Local search returns irrelevant results despite correct global search
Why: entity subgraph traversal depends on correct entity extraction; proper nouns or technical terms the LLM misses become orphan nodes.
Detect: run the same query as both local and global search; if global is accurate and local is not, the entity graph is incomplete.
Fix: review entity extraction prompts; add domain-specific examples for rare technical entities.

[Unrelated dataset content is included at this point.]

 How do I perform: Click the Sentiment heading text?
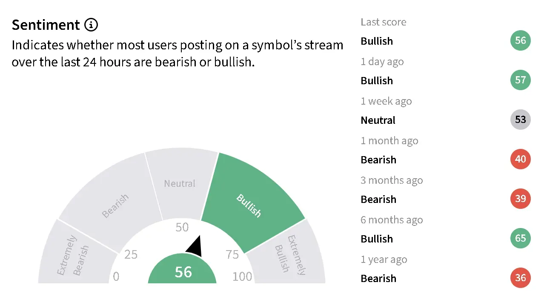point(46,25)
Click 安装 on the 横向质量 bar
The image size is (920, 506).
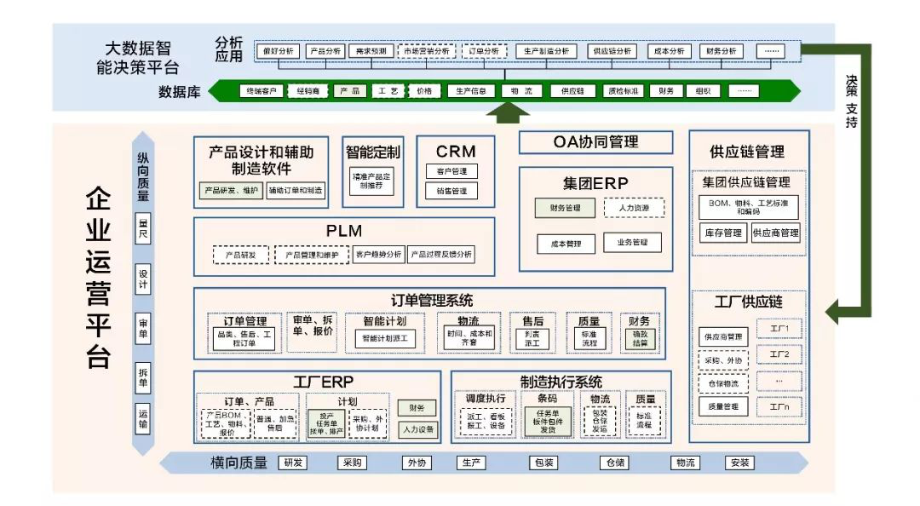pyautogui.click(x=739, y=463)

Cypher queries fail or return empty results with LangChain integration
Why: the LLM-generated Cypher query syntax doesn't match the Neo4j schema or uses relationship names that don't exist.
Detect: enable verbose=True on GraphCypherQAChain; read the generated Cypher and run it manually in Neo4j Browser.
Fix: provide the schema explicitly in the chain's system prompt; restrict allowed relationship types.

LazyGraphRAG quality gap is unacceptable for synthesis queries
Why: NLP noun-phrase extraction misses semantic relationships that full LLM entity extraction captures.
Detect: run the same synthesis query on LazyGraphRAG and a 100-doc full GraphRAG sample; compare coherence.
Fix: if quality gap exceeds tolerance, invest in full GraphRAG indexing for the high-value subset of documents.

Connections

rag/pipeline — standard RAG pipeline, where GraphRAG fits as an alternative
rag/hybrid-retrieval — combine graph retrieval with vector retrieval
agents/langgraph — LangGraph (different thing — graph-based agent runtime)
infra/vector-stores — vector stores used alongside the knowledge graph

Open Questions

In practice, how often do production RAG systems actually need GraphRAG vs hybrid retrieval + reranking?
Does LazyGraphRAG's quality gap close further for smaller, denser knowledge corpora vs large document sets?
How does Neo4j integration via LangChain compare to Microsoft's own GraphRAG library for enterprise deployments?